Censure

Edito : Quand tuer devient banal

Mohamed Ghussein. Désormais, à l’évocation de ce nom, l’émotion se lira sur le visage de tous ceux qui ont connu un homme entier, d’une gentillesse rare, d’un humanisme exceptionnel et qui, à certains égards, pouvait être perçu comme un robin des bois des temps modernes. Mohamed nous a quittés dans des conditions tragiques, au moment où nous y attendions le moins. Mais cet homme  à la fois discret et affable, d’une humilité rare, est d’abord victime de la haine morbide, de la bêtise humaine, de la barbarie d’une société entretenue par  la déliquescence d’un Etat laxiste envers des criminels. En ces temps d’angoisse, ces rebuts du genre humain font la pluie et le beau temps au nez et à la barbe d’honnêtes citoyens comme l’ancien responsable de la communication du ministère de l’économie et des finances.

Mohamed, a rejoint, comme on dit, sa dernière demeure ce vendredi 29 novembre. Il y a été accompagné de sa grande famille (parents et amis) mais aussi d’une épouse  que lui-même qualifiait d’ ‘’amie’’ et de ses deux adorables filles. Il rêvait de leur faire une surprise en leur ouvrant pendant ce mois de décembre les portes de sa superbe villa non inaugurée à Nongo.

La surprise a plutôt été l’annonce de son assassinat probablement par un individu à qui le père Ghussein a donné gite et pitance. Celui qui a reçu des Ghussein un bol de lait et le leur a rendu par un bol de sang.  Par son acte ignoble et lâche, il a ôté à la Guinée une espèce en voie disparition : Mohamed était en effet honnête, rigoureux, travailleur et humaniste.

Ce Grand monsieur aurait pu rester en France pour bénéficier pleinement de sa bi nationalité. Mais il a préféré la ‘‘pauvreté à la richesse’’, il a toujours refusé de se mettre, comme il le disait, dans les ‘’intrigues guinéo-guinéennes’’ en plaçant par-dessus tout ‘’l’intérêt national’’- c’était ses termes favoris. Quand les autorités actuelles du ministère des Finances omettaient (sciemment ?) son nom de la liste de quelque paiement de frais de mission, Mohamed ne rouspétait pas. Souvent d’ailleurs, il les préfinançait lui-même quand le ministère n’était pas à mesure de le faire !

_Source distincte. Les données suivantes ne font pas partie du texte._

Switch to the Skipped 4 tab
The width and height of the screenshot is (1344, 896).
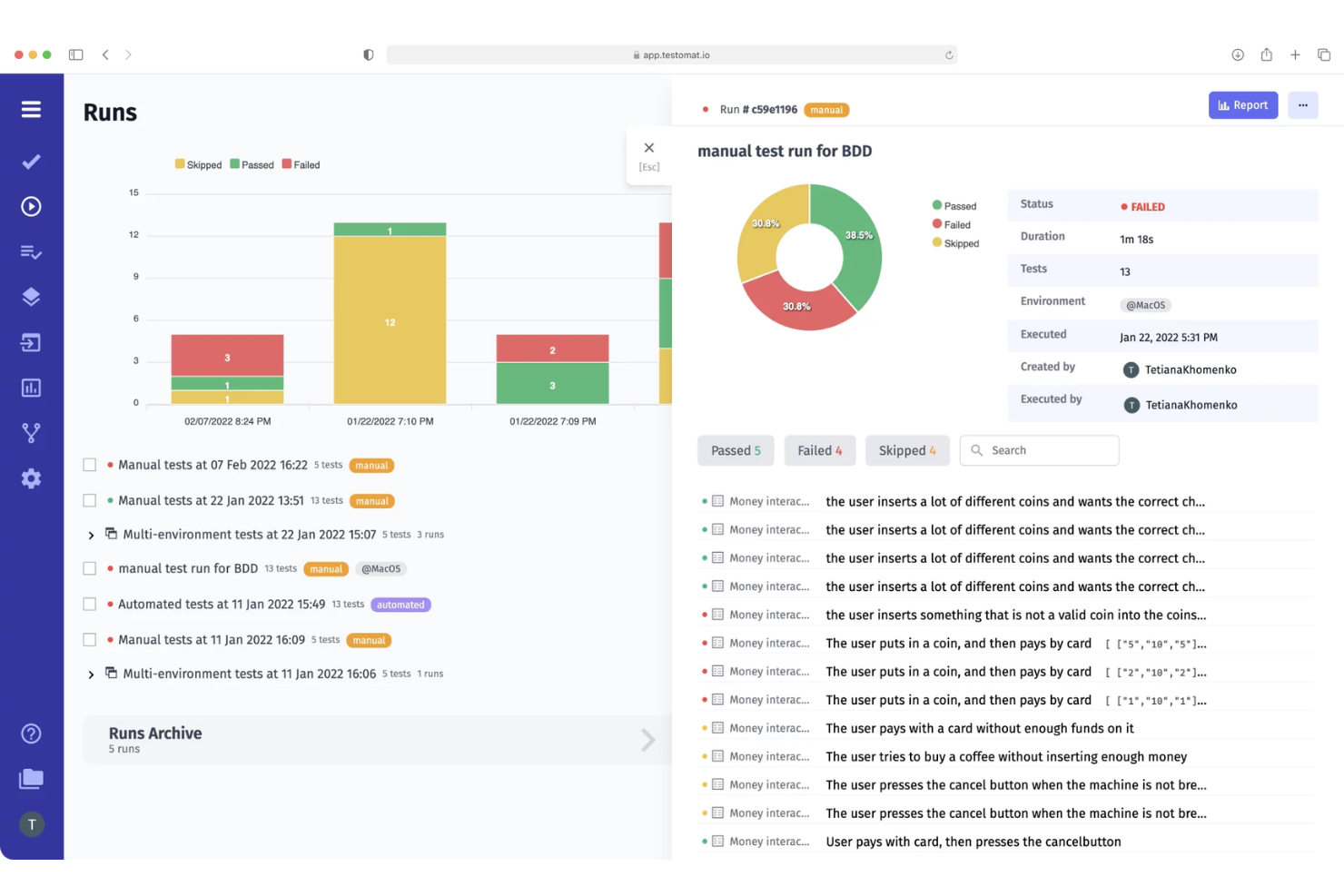pos(906,450)
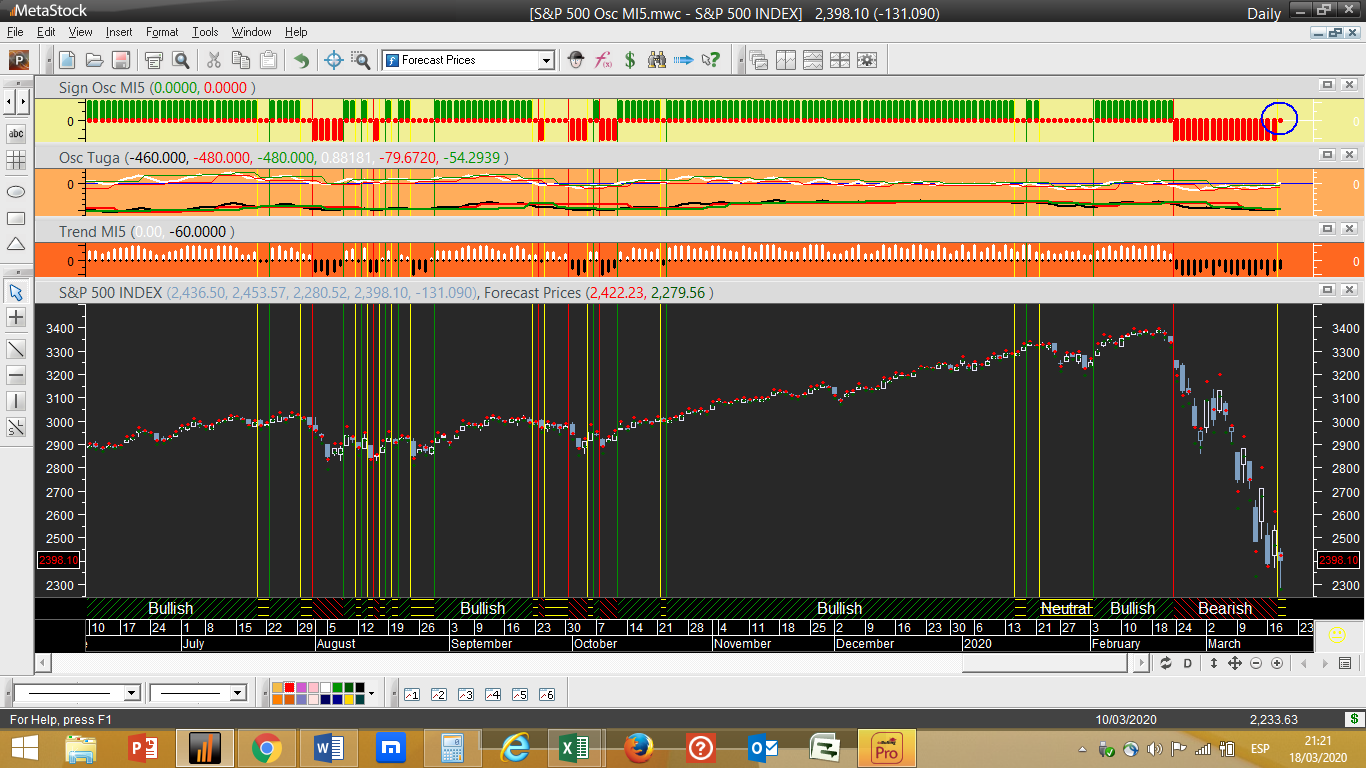Expand the Forecast Prices indicator dropdown
The height and width of the screenshot is (768, 1366).
[546, 60]
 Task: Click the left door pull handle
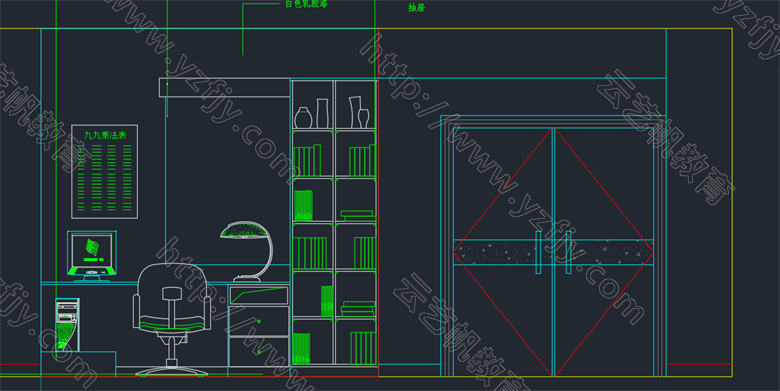point(538,252)
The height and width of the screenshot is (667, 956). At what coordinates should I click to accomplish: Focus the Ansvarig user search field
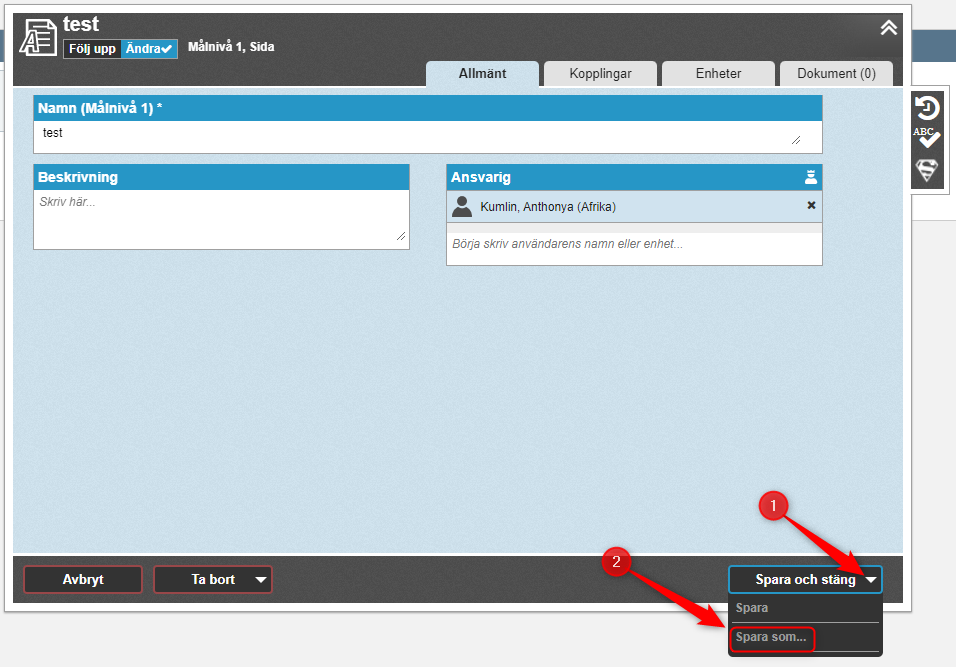(x=633, y=244)
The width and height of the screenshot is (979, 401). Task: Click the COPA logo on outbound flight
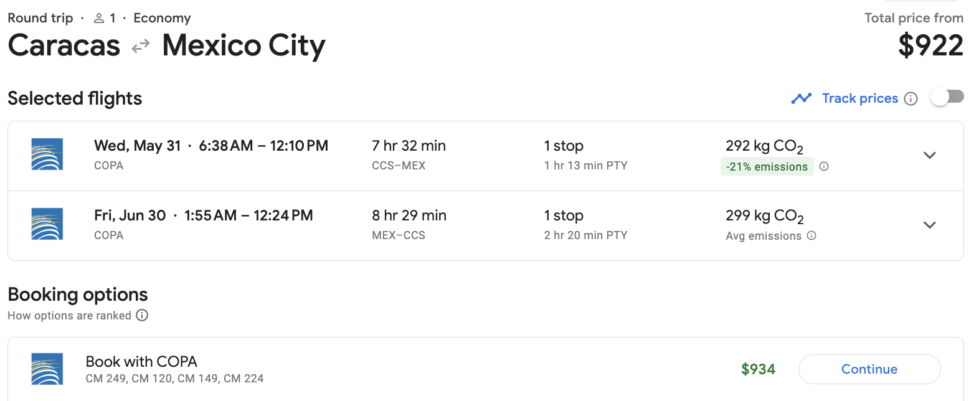[x=47, y=154]
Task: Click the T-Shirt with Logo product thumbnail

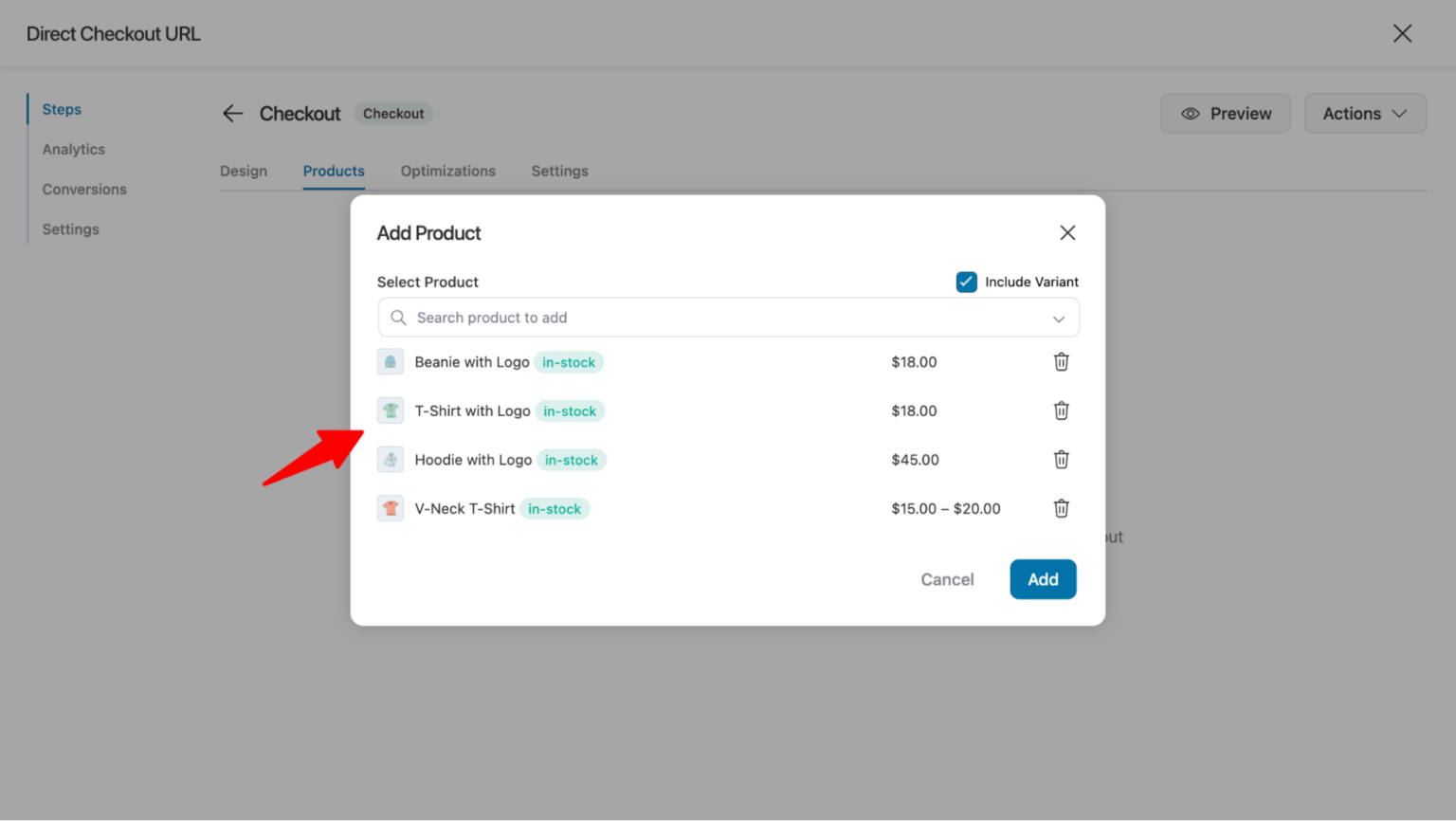Action: (391, 410)
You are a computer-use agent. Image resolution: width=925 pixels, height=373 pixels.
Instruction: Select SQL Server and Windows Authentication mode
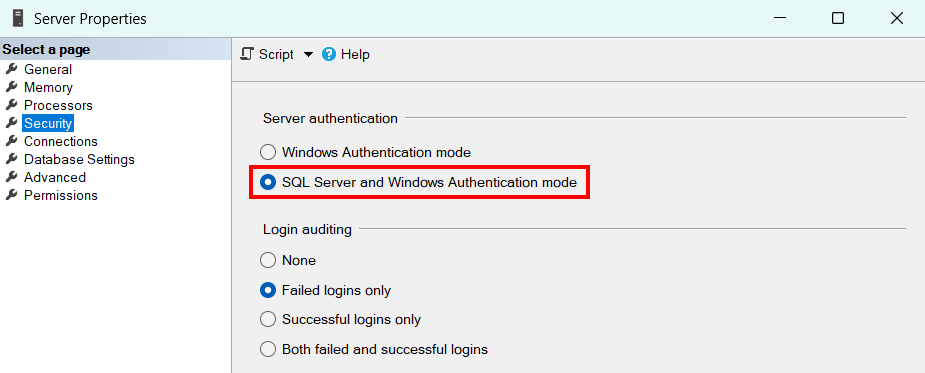pos(268,183)
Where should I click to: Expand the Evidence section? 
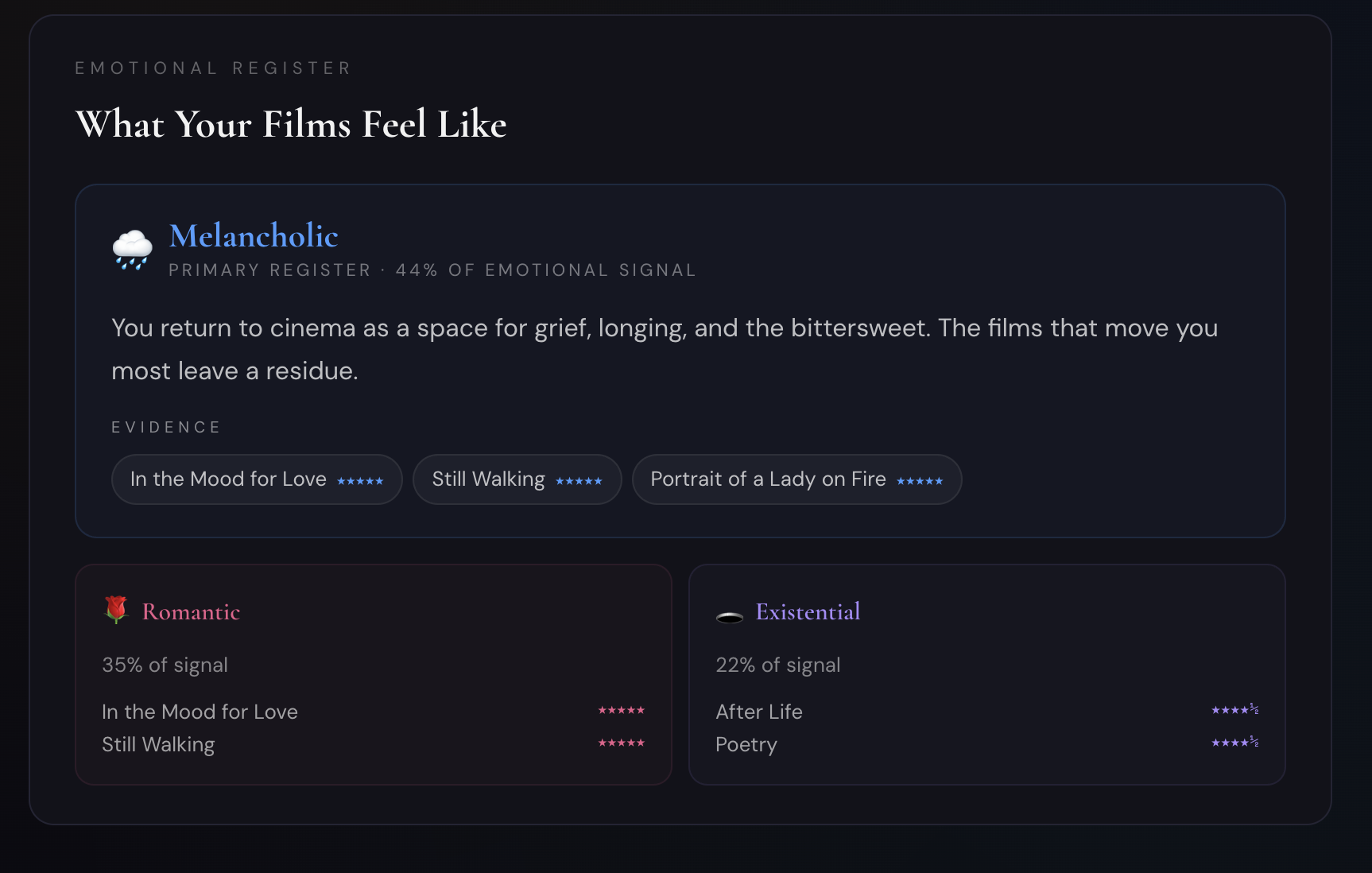165,426
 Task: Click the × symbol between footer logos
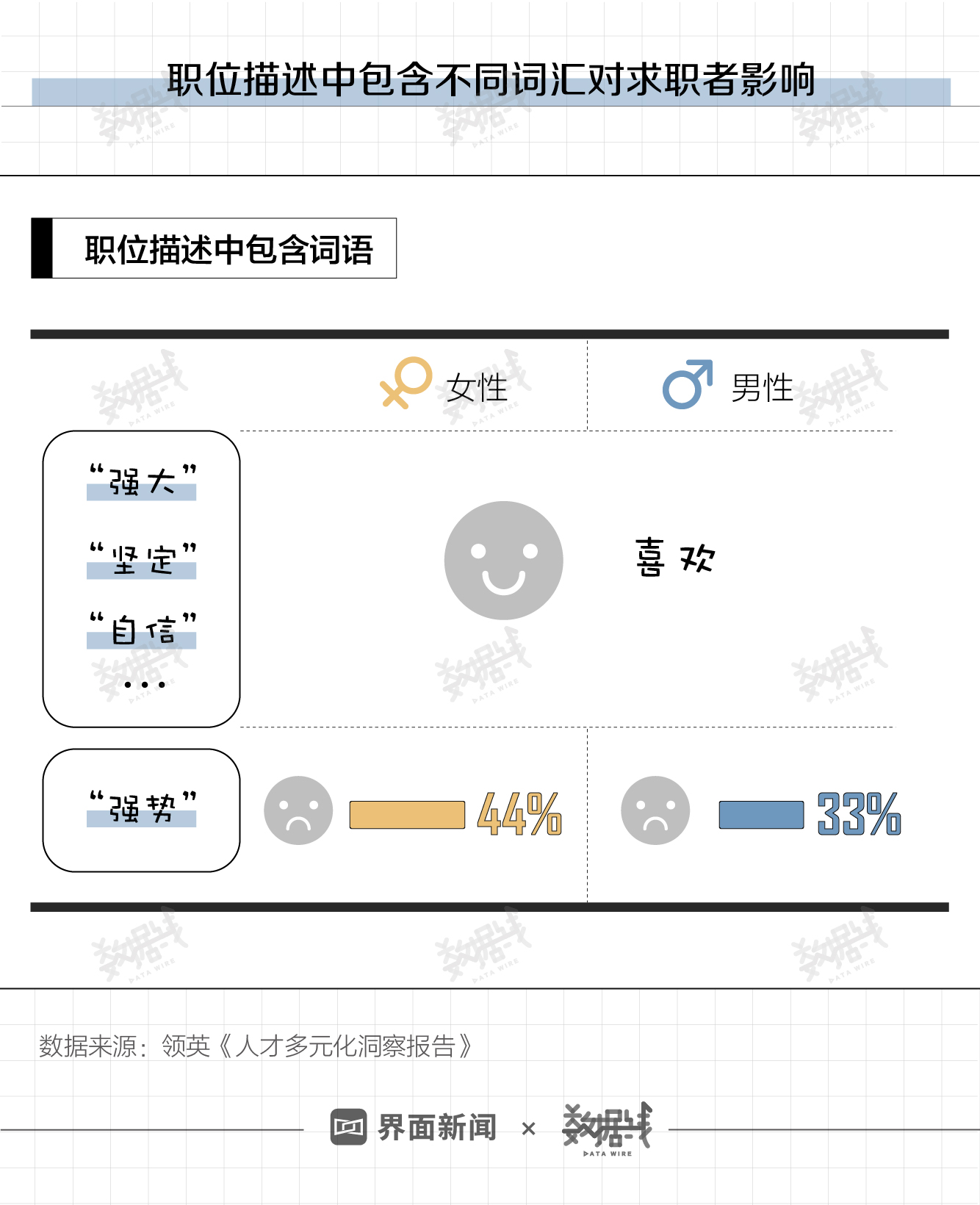click(x=528, y=1129)
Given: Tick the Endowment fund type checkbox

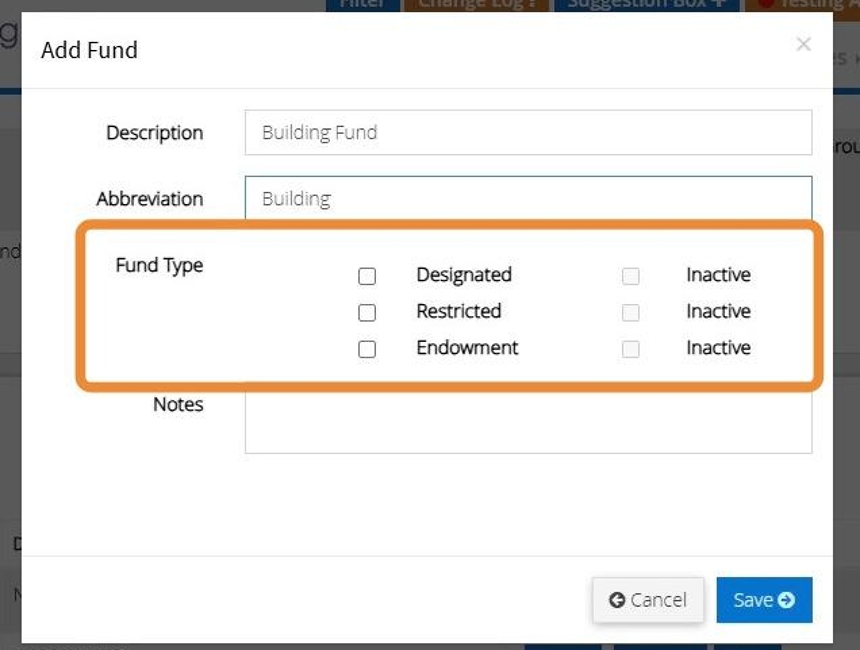Looking at the screenshot, I should tap(367, 349).
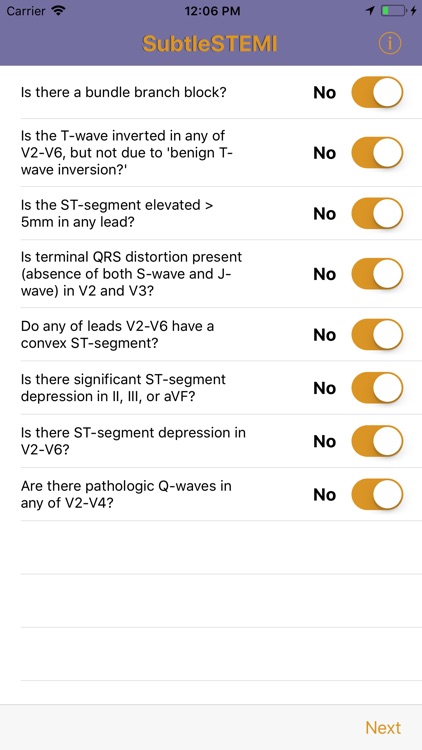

Mohamed s’en est allé pour ne plus revenir dans une société infestée de personnes qui peuvent se donner le sale boulot de soumettre à la torture une personne qui ne peut faire du mal à une mouche. Cette société pour laquelle il s’est toujours battu pour qu’elle soit plus juste. ‘’ En réalité ce genre de personne n’a pas longue vie’’, me dit un ami. Je le lui concède. Mais pourquoi le tuer comme ça ? C’est ma question. Un homme qui apparemment connait les saintes écritures tente de me soulager. ‘’Il ira au paradis’’, me dit-il. Car selon lui, mon ‘’grand’’ aura à l’au-delà le bonheur inversement proportionnel à la dimension du crime que lui a fait subir son meurtrier. Soit. Et c’est mon souhait.

Seulement voilà. Mohamed ‘’mon grand’’ est victime par ailleurs d’un système sécuritaire défaillant pour les gens honnêtes dans un pays où ces derniers temps, tuer est devenu banal. Pour un oui ou pour un non on assassine sans le moindre remord, et c’est là que se situe le drame.